The other factor is still dangerously latent. It involves ANCAP, its liabilities and the agreements signed with Venezuela in the framework of the Artigas-Bolívar Fund. A classic of this continent, signed during the presidency of Hugo Chávez and the first term of Tabaré and continuing during he Mujica presidency with Raúl Sendic at the helm of the company, bartering PDVSA oil for Uruguayan agricultural produce. In the middle, ANCAP. In this case, also taken by the opposition before the courtroom for organised crime, public opinion feels the weight of refinancing US$800 million, the debt left by Sendic’s ANCAP stewardship. Javier Vázquez, the president’s son, also appears to be mentioned in the deals with Venezuela. Another double fault.

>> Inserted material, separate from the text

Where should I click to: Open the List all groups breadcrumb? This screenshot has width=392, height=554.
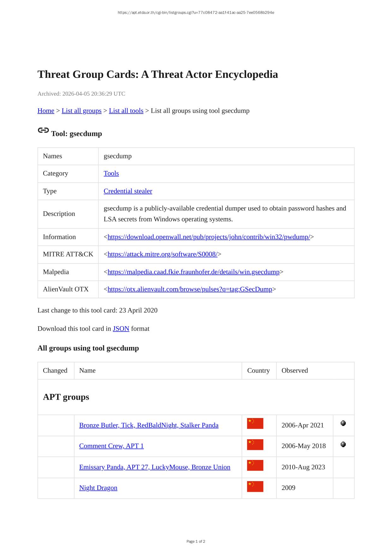(x=81, y=111)
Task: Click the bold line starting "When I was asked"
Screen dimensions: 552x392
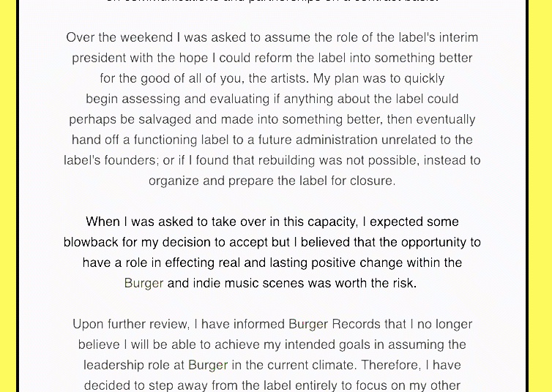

“All these factors weaken the Uruguayan left,” says Guillermo Lussich, a Uruguayan journalist and pundit. “Uruguay already stands at the threshold of elections and the Broad Front knows that it cannot leave any flanks exposed for public questioning.” Bearing in mind a fiscal deficit of 3.5 percent of GDP and the biggest indebtedness in its history, some US$ 40 billion, there is little or no margin for error in electoral tickets.